History, Department of


Date of this Version

March 2005


Published in Across the Continent: Jefferson, Lewis and Clark, and the Making of America, edited by Douglas Seefeldt, Jeffrey L. Hantman, and Peter S. Onuf. University of Virginia Press, Charlottesville and London, 2005, pages 169-209. Copyright © 2005 by the Rector and Visitors of the University of Virginia. Used by permission.
University of Virginia Press home page: http://www.upress.virginia.edu/
This book’s web page: http://www.upress.virginia.edu/books/seefeldt.html


In Alcade, New Mexico, in January 1998, the right foot of a bronze statue of Don Juan de Oñate (c. 1550-1626; known as “the last conquistador”) was removed by “vandals” in an effort to counterbalance the upcoming 400th anniversary of his settlement by dramatizing his infamous order to cut off the right foot of 24 Acoma Pueblo prisoners in 1599.

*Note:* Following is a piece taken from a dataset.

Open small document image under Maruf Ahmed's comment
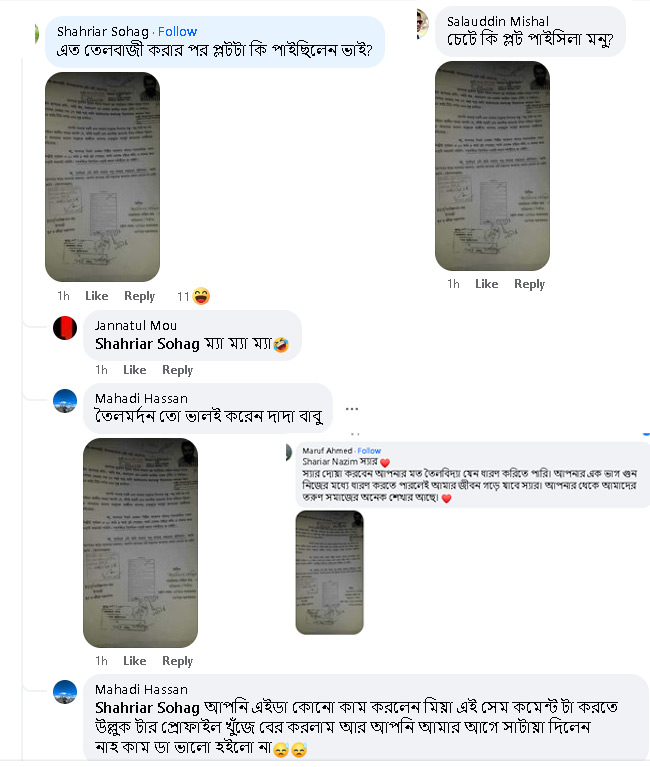click(330, 572)
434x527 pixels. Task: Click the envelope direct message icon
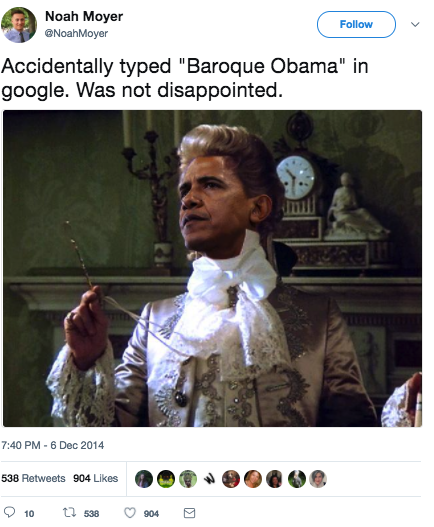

While Oñate's colonization of the American Southwest as an actual event is long since past, controversies surrounding its interpretation continue to occur because publicly articulated views of the past remain contested so long as dfferent groups remember different pasts and compete with others to shape public memory. As subaltern perspectives are encouraged to find voice in a shifting postcolonial discourse in the American Southwest, the reinterpretation of landscapes and memories reaches new audiences and becomes entangled in the larger questions associated with current debates over public memory and identity politics. This essay examines the fluid nature of the making of public memories, landscapes, and identities and the challenge of writing histories—on paper or in bronze—that are aware of these processes. History does not always adequately capture the multivocality and complexity of the Southwest's many cultures, their distinct places, myriad pasts, and evolving power structures that enable these groups to construct their own pasts. The significant challenge presented by these processes belies the seemingly clear-cut arguments espoused by many academic and public critics in today's climate of culture wars and other debates over memory and identity Although the sculptor repaired the Oñate statue in Alcalde, the amputated foot was never returned and is still missing. Oñate's foot is a powerful symbol of the legacy of conquest reclaimed and held hostage, not unlike the very history of the region, by those attempting to reinterpret a disputed past commemorated by others in bronze.